--- Exercise material Enclosed Below ---

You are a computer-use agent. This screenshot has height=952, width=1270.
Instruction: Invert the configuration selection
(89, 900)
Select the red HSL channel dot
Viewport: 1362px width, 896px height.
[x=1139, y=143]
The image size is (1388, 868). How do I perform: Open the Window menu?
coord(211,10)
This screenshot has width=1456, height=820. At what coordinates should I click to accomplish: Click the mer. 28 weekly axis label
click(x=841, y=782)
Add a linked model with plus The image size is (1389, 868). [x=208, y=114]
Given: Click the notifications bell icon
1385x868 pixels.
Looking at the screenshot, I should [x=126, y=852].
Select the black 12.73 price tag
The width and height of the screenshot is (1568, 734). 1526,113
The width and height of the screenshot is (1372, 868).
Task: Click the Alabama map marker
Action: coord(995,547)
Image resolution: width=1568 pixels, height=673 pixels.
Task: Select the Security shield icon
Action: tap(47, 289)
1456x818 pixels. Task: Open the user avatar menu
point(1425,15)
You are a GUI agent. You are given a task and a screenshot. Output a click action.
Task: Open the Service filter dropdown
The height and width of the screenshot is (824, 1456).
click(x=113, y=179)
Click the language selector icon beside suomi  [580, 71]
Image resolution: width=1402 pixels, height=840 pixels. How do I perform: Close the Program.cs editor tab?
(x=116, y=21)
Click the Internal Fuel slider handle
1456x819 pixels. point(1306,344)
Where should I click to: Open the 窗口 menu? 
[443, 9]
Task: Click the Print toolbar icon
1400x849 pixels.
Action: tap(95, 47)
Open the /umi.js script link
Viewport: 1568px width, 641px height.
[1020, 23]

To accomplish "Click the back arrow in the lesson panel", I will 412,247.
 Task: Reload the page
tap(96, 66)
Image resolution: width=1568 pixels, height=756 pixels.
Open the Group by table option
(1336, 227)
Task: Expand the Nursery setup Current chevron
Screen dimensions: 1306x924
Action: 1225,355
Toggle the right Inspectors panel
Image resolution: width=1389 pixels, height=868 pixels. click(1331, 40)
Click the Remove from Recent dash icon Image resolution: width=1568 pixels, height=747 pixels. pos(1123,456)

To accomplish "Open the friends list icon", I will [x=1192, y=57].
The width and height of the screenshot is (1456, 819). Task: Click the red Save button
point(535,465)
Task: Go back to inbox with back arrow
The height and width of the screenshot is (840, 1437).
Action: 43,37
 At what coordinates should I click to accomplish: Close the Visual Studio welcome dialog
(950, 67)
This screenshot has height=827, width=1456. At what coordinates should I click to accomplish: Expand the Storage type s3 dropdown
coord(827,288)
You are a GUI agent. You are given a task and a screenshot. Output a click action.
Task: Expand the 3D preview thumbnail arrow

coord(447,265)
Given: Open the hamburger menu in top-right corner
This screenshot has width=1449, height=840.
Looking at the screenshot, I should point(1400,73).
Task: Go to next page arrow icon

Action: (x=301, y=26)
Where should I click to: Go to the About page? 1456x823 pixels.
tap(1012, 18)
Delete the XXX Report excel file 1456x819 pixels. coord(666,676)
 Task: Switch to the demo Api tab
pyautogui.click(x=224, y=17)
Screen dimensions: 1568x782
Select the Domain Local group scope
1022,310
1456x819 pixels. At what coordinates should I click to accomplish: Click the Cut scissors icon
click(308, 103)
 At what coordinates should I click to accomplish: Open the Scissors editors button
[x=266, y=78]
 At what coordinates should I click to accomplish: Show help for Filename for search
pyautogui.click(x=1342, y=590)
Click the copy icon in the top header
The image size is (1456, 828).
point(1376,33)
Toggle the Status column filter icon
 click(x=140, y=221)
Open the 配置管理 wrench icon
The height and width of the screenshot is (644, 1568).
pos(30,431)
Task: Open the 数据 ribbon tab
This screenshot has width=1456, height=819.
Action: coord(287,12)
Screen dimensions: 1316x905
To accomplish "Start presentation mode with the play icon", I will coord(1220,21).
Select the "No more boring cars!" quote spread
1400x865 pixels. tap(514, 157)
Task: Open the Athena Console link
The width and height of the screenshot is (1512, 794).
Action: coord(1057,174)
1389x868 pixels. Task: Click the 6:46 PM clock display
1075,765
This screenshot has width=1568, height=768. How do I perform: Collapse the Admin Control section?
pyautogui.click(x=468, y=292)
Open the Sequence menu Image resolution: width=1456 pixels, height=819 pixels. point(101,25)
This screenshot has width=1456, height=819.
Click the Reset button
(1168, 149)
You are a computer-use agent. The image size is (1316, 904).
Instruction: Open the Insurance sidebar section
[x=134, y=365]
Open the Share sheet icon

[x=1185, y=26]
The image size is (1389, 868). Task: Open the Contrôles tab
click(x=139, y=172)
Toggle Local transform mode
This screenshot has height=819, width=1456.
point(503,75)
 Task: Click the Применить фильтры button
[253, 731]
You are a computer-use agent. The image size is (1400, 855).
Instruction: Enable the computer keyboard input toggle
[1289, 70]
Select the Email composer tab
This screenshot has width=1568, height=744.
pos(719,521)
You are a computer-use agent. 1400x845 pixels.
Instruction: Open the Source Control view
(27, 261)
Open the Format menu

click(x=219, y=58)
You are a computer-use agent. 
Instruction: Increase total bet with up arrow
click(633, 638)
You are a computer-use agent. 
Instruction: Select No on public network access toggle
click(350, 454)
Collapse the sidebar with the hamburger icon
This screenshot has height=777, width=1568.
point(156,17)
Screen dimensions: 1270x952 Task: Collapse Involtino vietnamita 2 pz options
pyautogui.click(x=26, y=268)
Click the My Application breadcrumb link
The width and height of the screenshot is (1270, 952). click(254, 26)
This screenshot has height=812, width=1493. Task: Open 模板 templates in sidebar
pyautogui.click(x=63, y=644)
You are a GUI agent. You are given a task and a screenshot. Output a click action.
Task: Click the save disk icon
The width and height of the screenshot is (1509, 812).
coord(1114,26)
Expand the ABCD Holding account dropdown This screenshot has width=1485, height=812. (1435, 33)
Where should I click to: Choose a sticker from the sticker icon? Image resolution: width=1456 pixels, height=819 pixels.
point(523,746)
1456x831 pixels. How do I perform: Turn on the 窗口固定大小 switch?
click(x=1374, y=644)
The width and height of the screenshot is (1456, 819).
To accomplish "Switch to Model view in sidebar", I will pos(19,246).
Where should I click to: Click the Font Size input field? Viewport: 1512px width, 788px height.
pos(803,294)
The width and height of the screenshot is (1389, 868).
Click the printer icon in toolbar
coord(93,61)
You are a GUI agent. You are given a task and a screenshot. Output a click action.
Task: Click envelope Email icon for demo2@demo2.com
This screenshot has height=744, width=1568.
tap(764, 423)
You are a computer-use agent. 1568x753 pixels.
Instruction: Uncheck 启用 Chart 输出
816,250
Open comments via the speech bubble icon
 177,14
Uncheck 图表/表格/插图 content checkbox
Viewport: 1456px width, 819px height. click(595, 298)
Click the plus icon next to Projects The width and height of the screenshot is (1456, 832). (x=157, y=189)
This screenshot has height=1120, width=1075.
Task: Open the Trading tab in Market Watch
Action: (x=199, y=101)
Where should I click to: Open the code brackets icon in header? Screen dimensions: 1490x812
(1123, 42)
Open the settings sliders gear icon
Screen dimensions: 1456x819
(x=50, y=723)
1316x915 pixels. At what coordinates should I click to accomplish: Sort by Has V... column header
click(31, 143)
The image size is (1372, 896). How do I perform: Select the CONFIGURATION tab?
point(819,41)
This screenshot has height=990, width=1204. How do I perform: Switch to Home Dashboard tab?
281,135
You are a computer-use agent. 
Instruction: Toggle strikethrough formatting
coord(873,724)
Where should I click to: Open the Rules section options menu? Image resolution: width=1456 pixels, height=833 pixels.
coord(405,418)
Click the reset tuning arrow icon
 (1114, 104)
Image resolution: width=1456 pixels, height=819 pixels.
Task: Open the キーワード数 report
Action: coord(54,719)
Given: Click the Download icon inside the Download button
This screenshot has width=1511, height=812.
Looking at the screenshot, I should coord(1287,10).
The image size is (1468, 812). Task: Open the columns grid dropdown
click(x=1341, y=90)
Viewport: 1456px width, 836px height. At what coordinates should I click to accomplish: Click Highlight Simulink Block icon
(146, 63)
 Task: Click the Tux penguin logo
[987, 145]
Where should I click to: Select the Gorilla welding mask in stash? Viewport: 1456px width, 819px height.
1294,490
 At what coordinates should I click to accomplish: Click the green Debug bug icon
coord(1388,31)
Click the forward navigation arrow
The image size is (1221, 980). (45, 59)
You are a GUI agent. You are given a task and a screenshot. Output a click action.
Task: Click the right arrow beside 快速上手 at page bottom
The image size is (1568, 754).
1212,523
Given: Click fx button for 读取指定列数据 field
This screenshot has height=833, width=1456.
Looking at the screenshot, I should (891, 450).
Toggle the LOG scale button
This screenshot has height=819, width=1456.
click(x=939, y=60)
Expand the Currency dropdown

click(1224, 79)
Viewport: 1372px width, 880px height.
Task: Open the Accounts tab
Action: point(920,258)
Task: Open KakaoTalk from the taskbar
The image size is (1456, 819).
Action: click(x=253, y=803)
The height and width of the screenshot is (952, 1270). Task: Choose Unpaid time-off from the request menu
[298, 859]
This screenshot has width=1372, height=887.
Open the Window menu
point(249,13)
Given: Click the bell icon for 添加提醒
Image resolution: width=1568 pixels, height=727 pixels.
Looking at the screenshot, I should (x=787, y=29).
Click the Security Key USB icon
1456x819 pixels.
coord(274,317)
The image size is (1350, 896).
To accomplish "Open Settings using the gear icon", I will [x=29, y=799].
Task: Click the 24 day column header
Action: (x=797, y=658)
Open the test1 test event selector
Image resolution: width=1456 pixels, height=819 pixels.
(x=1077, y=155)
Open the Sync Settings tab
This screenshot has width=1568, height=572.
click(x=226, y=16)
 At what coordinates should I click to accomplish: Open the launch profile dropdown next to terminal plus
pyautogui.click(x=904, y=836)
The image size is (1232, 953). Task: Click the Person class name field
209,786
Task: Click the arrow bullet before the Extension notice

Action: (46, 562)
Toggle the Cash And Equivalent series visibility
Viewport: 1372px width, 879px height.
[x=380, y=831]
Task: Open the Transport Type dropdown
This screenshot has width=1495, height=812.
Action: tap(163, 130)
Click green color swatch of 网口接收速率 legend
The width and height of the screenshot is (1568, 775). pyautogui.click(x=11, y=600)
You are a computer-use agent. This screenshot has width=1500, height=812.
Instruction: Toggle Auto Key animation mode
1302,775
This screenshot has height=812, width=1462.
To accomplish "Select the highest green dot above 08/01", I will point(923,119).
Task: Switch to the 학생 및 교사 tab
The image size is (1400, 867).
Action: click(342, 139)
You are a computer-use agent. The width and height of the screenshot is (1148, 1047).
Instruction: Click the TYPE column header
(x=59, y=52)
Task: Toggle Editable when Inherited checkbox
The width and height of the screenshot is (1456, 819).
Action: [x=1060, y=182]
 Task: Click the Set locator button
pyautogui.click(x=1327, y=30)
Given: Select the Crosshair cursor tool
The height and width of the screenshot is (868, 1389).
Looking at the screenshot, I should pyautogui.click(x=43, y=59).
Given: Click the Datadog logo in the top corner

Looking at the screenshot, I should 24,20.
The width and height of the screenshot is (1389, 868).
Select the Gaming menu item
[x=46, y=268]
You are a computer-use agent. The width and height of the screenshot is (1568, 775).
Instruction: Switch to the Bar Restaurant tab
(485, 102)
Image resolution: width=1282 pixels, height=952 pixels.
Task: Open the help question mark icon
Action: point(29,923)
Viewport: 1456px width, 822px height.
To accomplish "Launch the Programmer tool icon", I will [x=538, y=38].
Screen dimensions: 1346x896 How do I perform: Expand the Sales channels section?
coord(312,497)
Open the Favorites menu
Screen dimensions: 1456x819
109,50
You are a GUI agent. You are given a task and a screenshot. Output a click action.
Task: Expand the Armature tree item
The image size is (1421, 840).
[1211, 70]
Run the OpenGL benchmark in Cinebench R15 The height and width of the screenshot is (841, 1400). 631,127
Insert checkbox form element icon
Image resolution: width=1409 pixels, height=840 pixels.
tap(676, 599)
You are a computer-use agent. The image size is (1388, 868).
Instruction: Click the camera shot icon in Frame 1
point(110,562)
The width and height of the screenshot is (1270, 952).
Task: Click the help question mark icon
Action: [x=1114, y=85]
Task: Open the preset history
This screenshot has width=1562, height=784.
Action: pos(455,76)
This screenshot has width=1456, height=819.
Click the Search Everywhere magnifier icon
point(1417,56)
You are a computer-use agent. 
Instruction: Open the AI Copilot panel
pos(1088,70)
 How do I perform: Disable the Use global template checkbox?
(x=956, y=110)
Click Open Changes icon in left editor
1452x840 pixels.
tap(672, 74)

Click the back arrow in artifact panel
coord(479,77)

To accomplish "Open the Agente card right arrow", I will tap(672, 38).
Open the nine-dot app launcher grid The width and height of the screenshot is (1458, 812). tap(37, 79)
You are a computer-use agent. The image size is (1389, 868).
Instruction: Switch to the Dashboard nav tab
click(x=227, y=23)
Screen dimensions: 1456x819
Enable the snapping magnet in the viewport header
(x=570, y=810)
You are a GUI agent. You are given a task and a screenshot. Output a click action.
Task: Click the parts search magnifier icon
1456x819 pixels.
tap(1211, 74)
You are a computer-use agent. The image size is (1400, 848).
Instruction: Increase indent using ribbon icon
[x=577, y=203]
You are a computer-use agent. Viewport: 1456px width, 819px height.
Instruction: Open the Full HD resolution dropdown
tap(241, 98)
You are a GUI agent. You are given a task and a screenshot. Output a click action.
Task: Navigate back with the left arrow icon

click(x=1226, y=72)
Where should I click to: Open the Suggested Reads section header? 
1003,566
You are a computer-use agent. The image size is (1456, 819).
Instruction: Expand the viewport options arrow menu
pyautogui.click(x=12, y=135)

--- End of Enclosed Exercise material ---

## Work item
Only one stretch of the entries above is wanted: the lines from the one containing "Image resolution: width=1568 pixels, height=756" through the one containing "Task: Go back to inbox with back arrow". Please reproduce it exactly.

## Exercise result
Image resolution: width=1568 pixels, height=756 pixels.
Open the Group by table option
(1336, 227)
Task: Expand the Nursery setup Current chevron
Screen dimensions: 1306x924
Action: 1225,355
Toggle the right Inspectors panel
Image resolution: width=1389 pixels, height=868 pixels. click(1331, 40)
Click the Remove from Recent dash icon Image resolution: width=1568 pixels, height=747 pixels. pos(1123,456)

To accomplish "Open the friends list icon", I will [x=1192, y=57].
The width and height of the screenshot is (1456, 819). Task: Click the red Save button
point(535,465)
Task: Go back to inbox with back arrow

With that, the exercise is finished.